Step 1: Understanding the Concept:
In a parallelogram, the diagonals bisect each other. This means the midpoint of diagonal AC is the same as the midpoint of diagonal BD. The diagonal through B is the line BD.
: Key Formula or Approach:
1. Midpoint Formula: \( (\frac{x_1+x_2}{2}, \frac{y_1+y_2}{2}) \).
2. Equation of line through two points.
Step 2: Detailed Explanation:
The diagonal through B is BD. Since the diagonals bisect each other, the midpoint of BD is the same as the midpoint of AC.
Midpoint of AC \( (M) \):
\[ M = \left( \frac{-1 + 6}{2}, \frac{2 + 5}{2} \right) = \left( \frac{5}{2}, \frac{7}{2} \right) \]

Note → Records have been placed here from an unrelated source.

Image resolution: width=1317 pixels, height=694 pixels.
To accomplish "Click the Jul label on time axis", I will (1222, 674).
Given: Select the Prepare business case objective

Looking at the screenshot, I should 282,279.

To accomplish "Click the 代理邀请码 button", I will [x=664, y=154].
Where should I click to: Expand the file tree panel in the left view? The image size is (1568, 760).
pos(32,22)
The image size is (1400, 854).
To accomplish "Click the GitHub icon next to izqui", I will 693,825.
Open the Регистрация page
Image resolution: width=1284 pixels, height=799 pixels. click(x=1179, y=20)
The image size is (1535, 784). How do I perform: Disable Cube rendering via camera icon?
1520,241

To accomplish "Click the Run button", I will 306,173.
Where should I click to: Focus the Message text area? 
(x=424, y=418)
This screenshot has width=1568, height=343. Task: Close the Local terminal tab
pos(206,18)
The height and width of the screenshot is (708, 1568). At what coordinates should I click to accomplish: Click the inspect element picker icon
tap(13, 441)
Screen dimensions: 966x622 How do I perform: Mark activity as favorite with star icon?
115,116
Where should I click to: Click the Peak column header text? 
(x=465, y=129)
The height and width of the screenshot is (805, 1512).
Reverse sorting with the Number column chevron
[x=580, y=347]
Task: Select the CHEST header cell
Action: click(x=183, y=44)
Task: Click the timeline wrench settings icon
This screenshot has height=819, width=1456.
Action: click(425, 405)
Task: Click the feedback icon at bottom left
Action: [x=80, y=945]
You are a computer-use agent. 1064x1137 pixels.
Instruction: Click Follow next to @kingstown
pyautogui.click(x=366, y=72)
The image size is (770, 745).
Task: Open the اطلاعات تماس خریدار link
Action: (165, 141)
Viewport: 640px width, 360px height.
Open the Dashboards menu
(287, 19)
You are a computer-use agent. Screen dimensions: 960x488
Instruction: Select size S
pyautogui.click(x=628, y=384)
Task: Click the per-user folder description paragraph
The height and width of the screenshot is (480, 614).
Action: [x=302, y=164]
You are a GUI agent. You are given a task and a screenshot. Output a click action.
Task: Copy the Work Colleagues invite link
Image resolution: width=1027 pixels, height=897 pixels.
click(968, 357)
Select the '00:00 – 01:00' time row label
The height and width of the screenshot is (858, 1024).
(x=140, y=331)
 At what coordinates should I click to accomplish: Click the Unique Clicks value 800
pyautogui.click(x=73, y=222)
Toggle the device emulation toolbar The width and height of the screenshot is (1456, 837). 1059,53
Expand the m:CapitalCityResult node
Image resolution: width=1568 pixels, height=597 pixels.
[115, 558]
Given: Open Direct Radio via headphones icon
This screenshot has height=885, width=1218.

The line BD passes through \( B(5, 1) \) and \( M(2.5, 3.5) \).
Slope of BD:
\[ m = \frac{3.5 - 1}{2.5 - 5} = \frac{2.5}{-2.5} = -1 \]
Equation of line BD:
\[ y - 1 = -1(x - 5) \]
\[ y - 1 = -x + 5 \implies x + y - 6 = 0 \].
Step 3: Final Answer:
The equation of the diagonal is \( x + y - 6 = 0 \).